*** Data for analysis

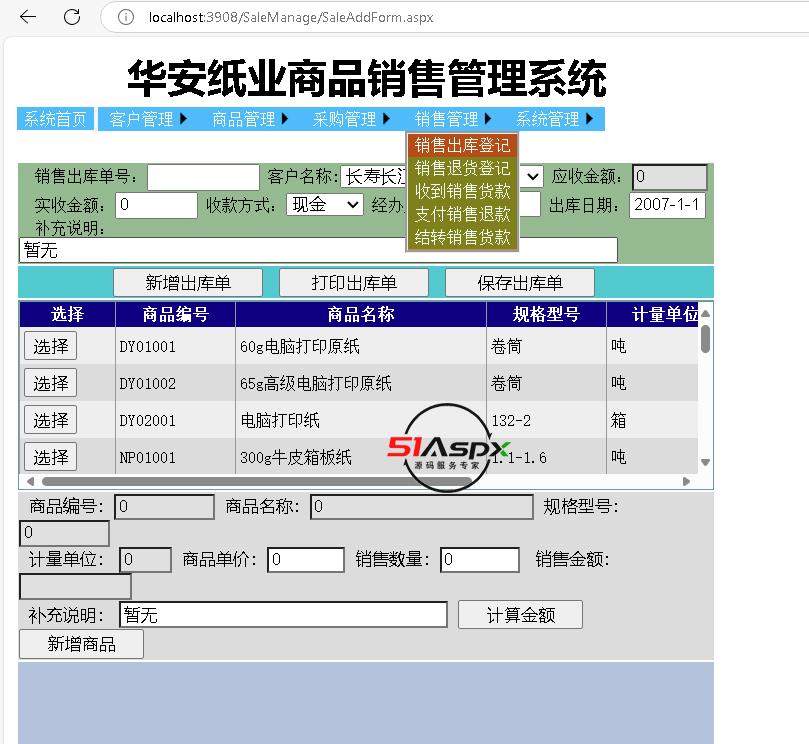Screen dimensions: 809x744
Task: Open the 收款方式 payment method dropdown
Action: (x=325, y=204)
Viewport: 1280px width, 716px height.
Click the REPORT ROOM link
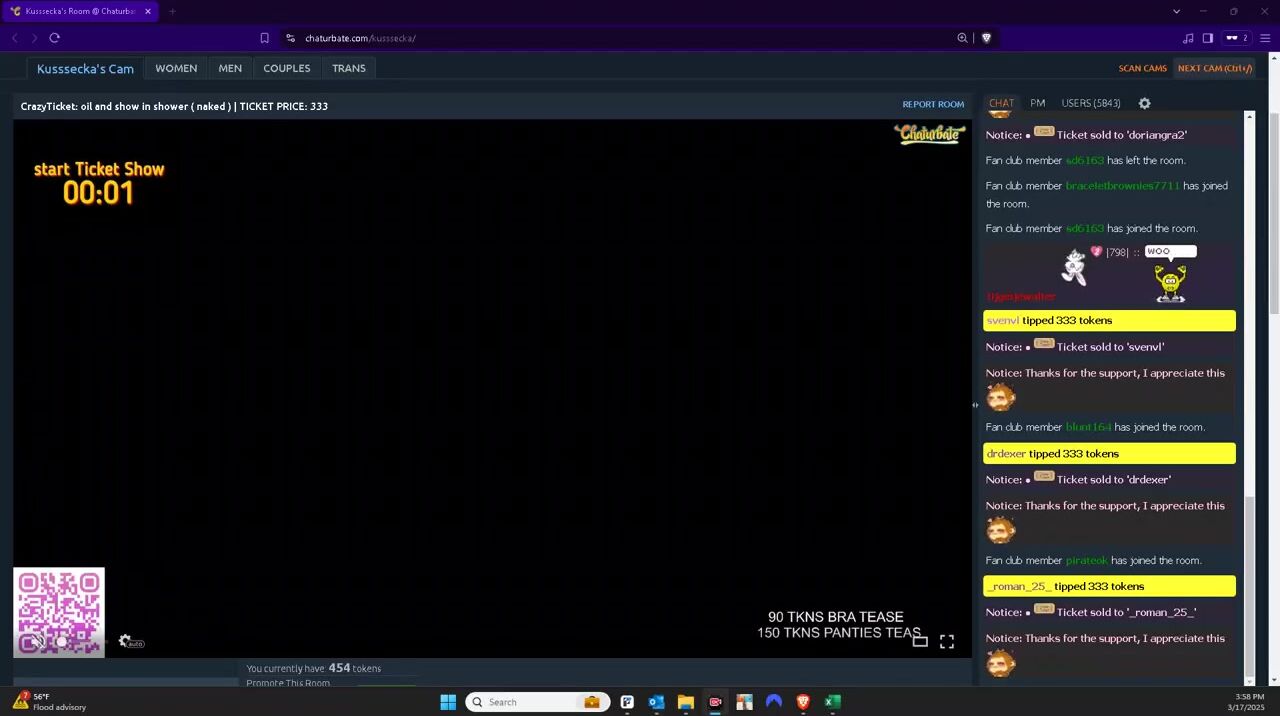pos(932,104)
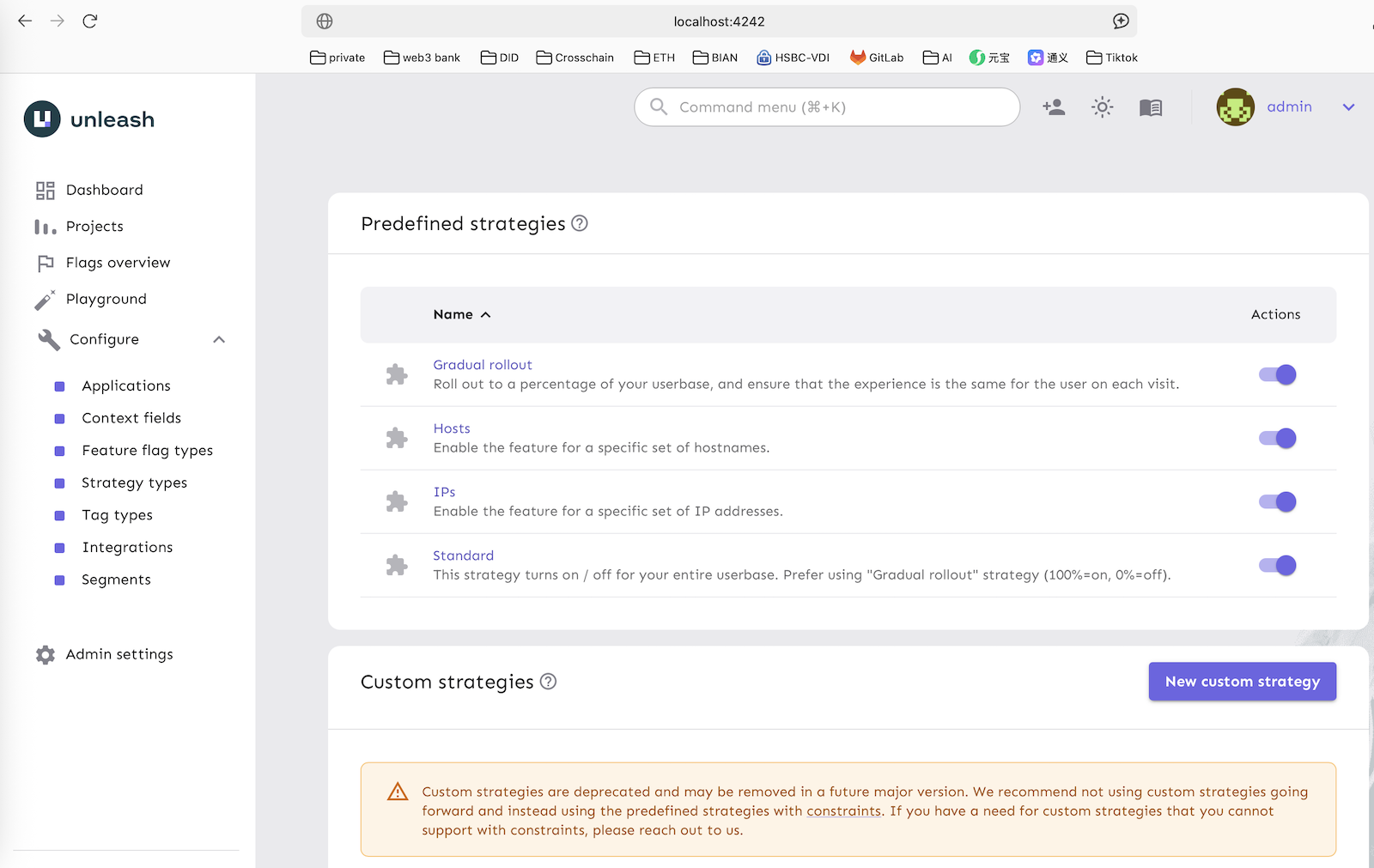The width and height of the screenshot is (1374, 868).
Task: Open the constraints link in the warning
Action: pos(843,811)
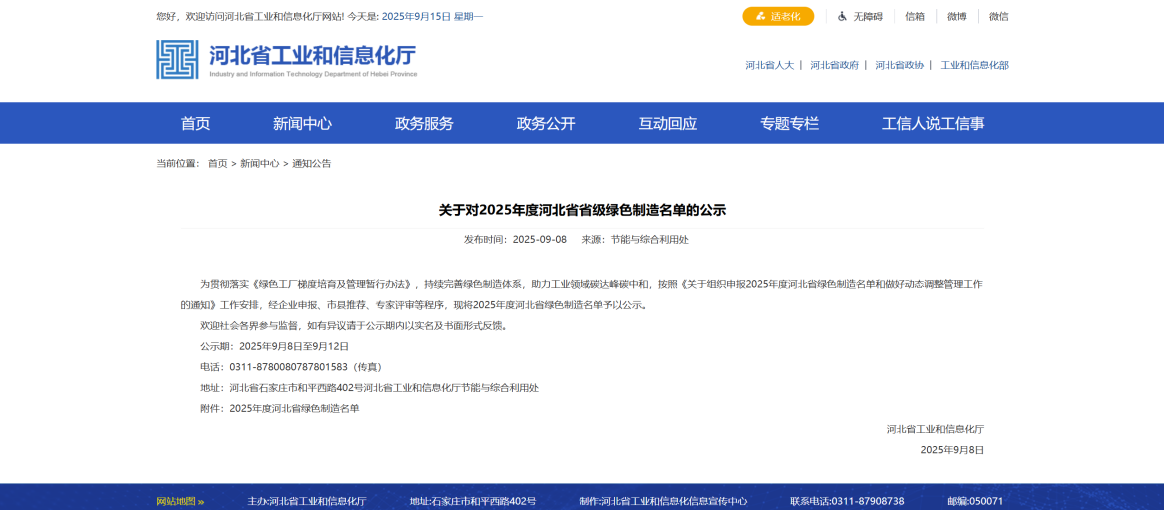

******
*** Data for analysis

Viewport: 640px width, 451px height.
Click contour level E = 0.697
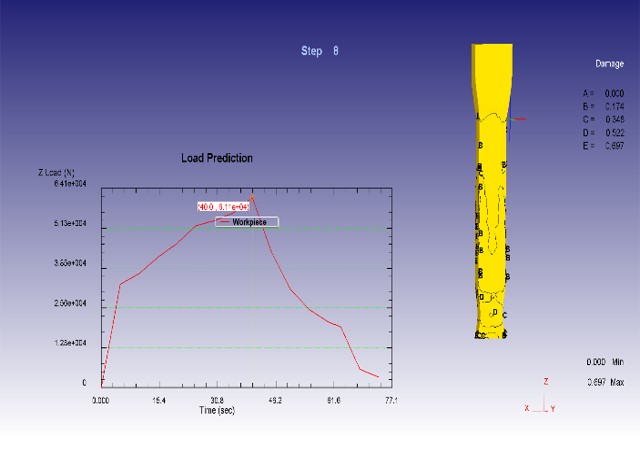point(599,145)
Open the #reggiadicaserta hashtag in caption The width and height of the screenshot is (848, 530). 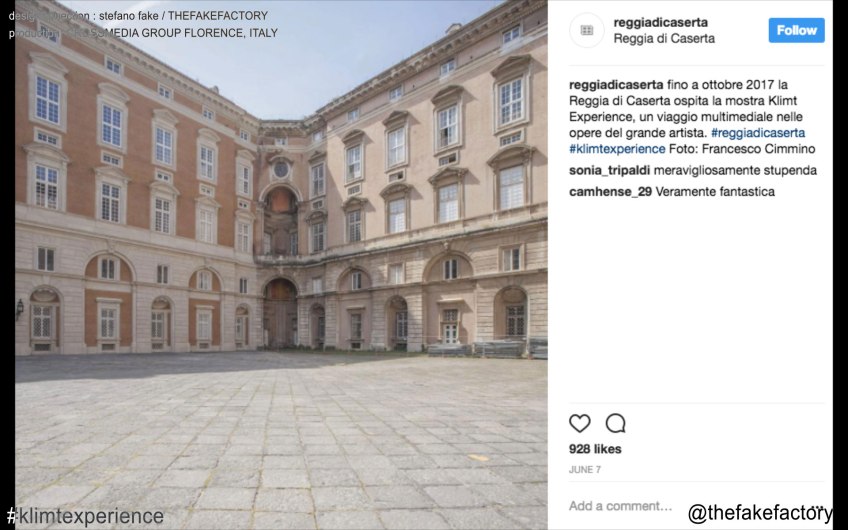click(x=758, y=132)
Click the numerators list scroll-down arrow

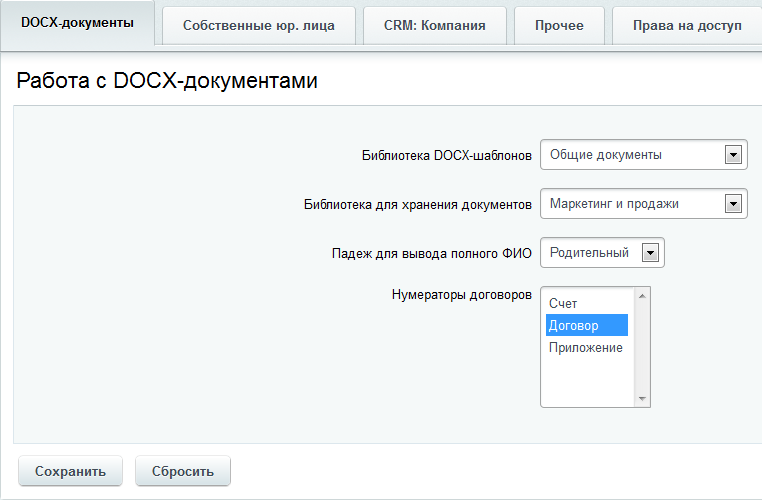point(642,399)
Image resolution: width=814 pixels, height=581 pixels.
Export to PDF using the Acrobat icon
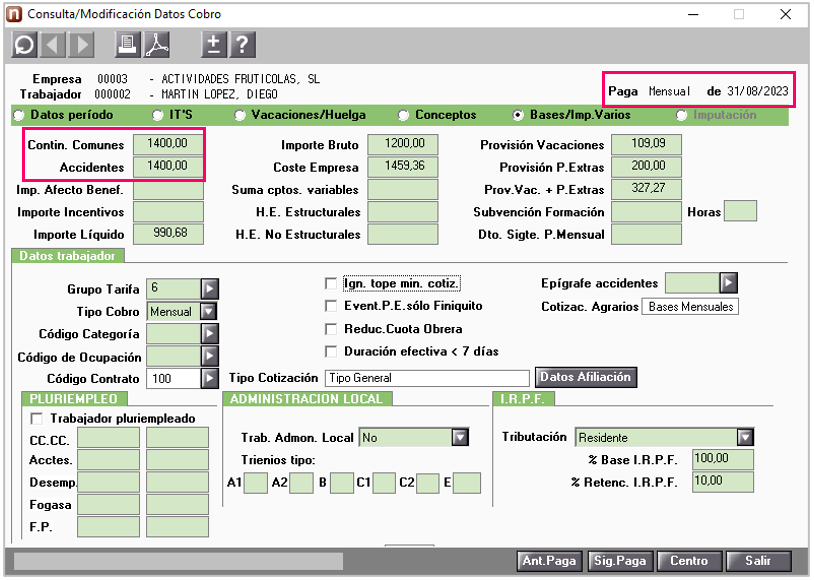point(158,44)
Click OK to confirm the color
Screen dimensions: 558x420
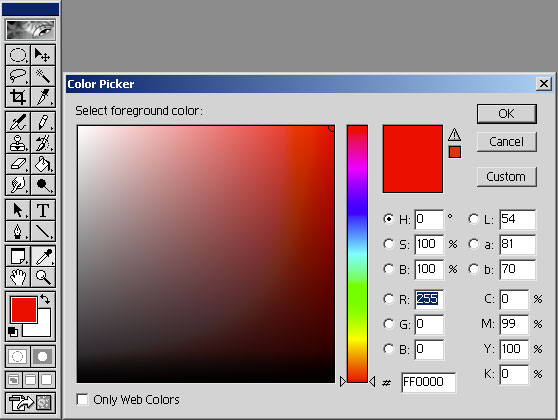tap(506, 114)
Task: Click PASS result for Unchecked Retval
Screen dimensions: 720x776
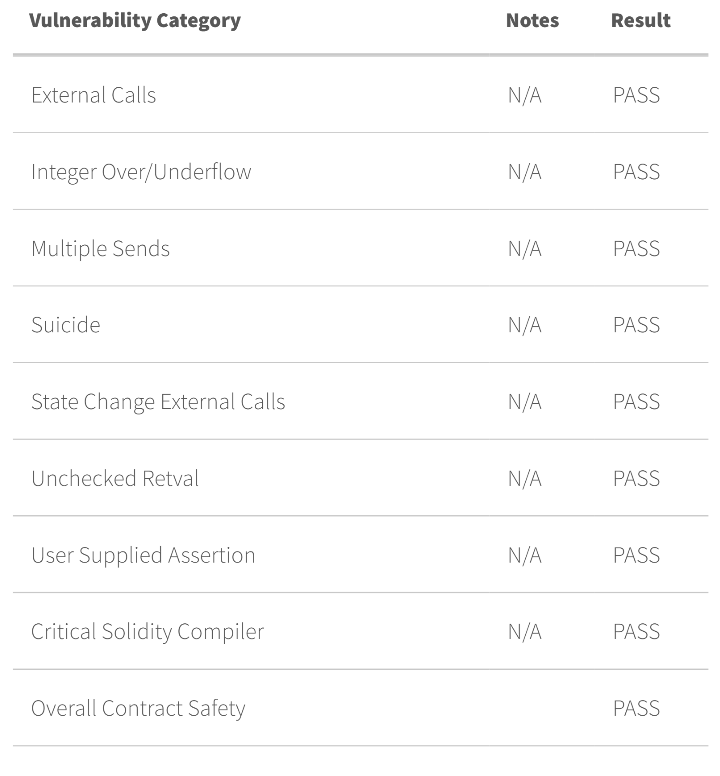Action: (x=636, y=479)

******
*** Data for analysis

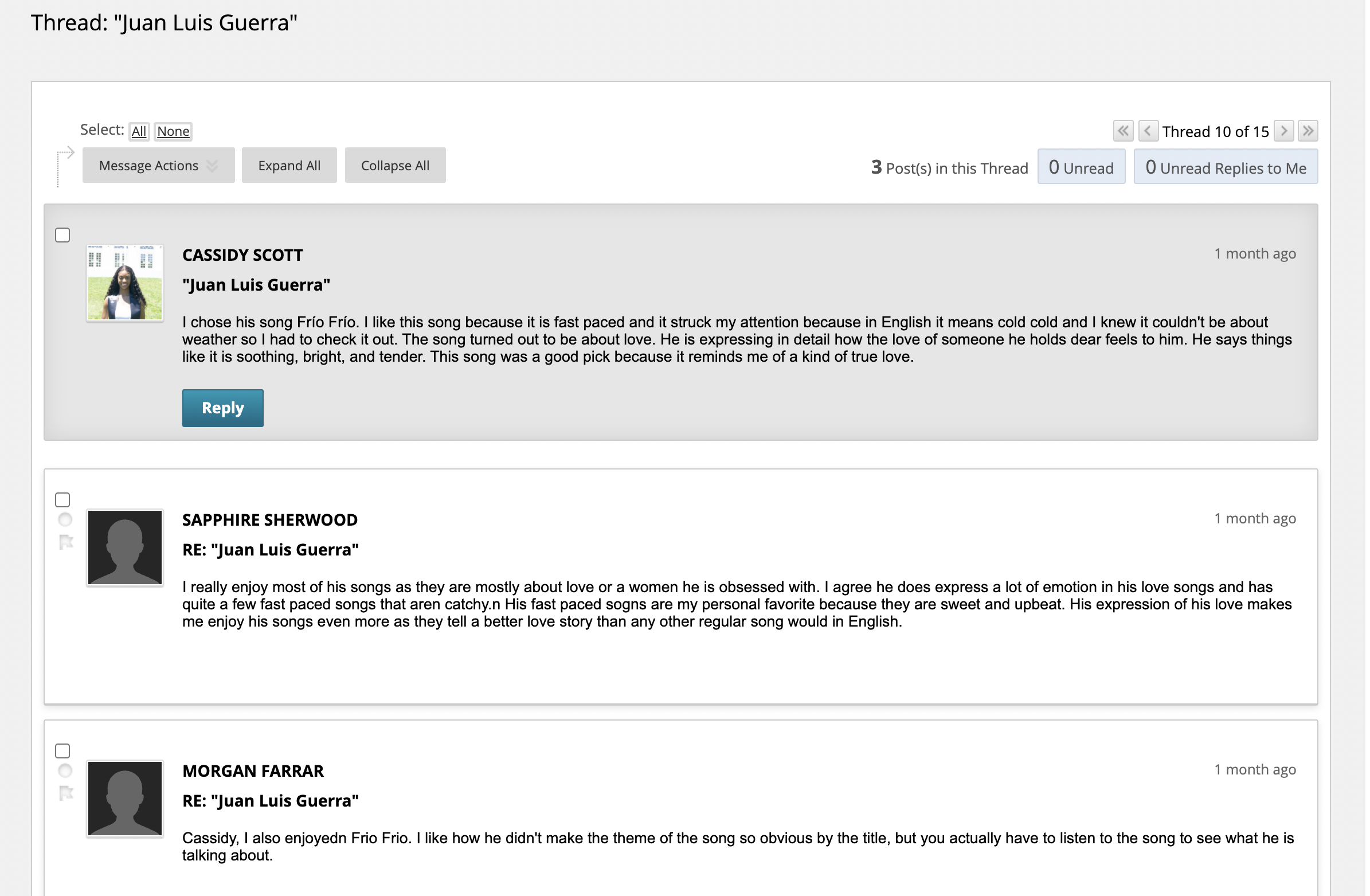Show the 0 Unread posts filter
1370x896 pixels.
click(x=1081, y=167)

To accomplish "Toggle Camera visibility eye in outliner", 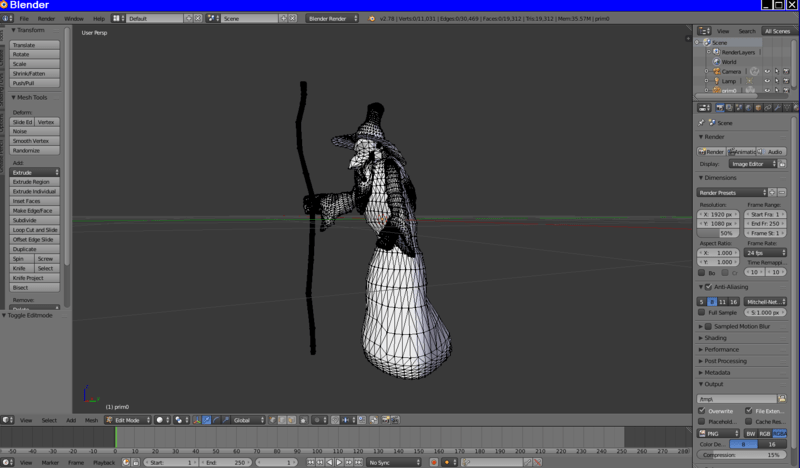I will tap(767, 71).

******

→ **What you need to do**
Check each line of the entries for "Viewport" and copy those that have it.

→ **Exercise answer**
Viewport: 1280px width, 716px height.
Viewport: 640px width, 451px height.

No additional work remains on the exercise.